My wife clicked on an item on the laptop this morning which was a video presentation by a Dr Grundy in the US advising of his illustrious career, genius research and fabulous medical achievements.

It prattled on for around an hour after which she wanted to try his fantastic products despite my stating it was all snake oil.

A quick Google search of the good doctor turned up a number of less than inspiring reviews including the one on Product Review and another on the US Better Business Bureau website.

We will definitely be giving the snake oil cures a wide berth. As the say, forewarned is forearmed.


I don’t want to go into the details of all his material but two things jump out at me as worth thinking about.

  • He uses the ‘great man’ fallacy, a version of appeal to authority. That is he pushes his qualifications in an unrelated field as reason to believe his claims in the field that he is selling.
    Consider Linus Pauling, who genuinely was a great man (the only person to be awarded two Nobel Prizes, Chemistry and Peace, in their own right) who in his later years branched out into medicine. He pushed megavitamin therapy and in particular large doses of vitamin C to prevent colds. The evidence doesn’t support the idea. It doesn’t mean he didn’t once do good work, just lost perspective.
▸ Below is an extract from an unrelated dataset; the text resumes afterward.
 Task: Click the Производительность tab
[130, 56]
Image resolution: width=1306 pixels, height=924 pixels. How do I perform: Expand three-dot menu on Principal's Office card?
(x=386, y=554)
  • He sells a particular product to combat the problem(s) that he has invented.


… it hit the bottom of my virtual rubbish bin as soon as that old chestnut appeared …

Indeed an excellent point - there’s probably a variety of reasons people do good stuff followed by not so good, or vice-versa - don’t discard the good because they had a few wanderings outside the zone, so to speak. Of course it makes us more wary of their whole body of work, but thats OK. I’m also fine with someone testing a theory that ‘doesn’t make sense’ or where the evidence doesn’t support, or has been ‘disproven’ - as long as they do it properly; scientifically.


When I overheard part of the spiel where the good doctor claimed a number of items in the globally acclaimed Mediterranean diet such as tomatoes, eggplant, and whole grains can cause serious health problems, I immediately sensed snake oil.

However, after looking at some reviews, there were more serious issues claimed by customers such as not receiving items paid for, not receiving promised refunds, having their credit cards continually debited, and being unable to cancel recurring orders.

If it looks like a scam, if it sounds like a scam, and if it smells like a scam, then run for the exits.


Nice work applying a critical filter @Fred123. We often hear from consumers about the persuasivness of these type of videos, and I feel The Community is great place to balance this type of spin with some fact-based research.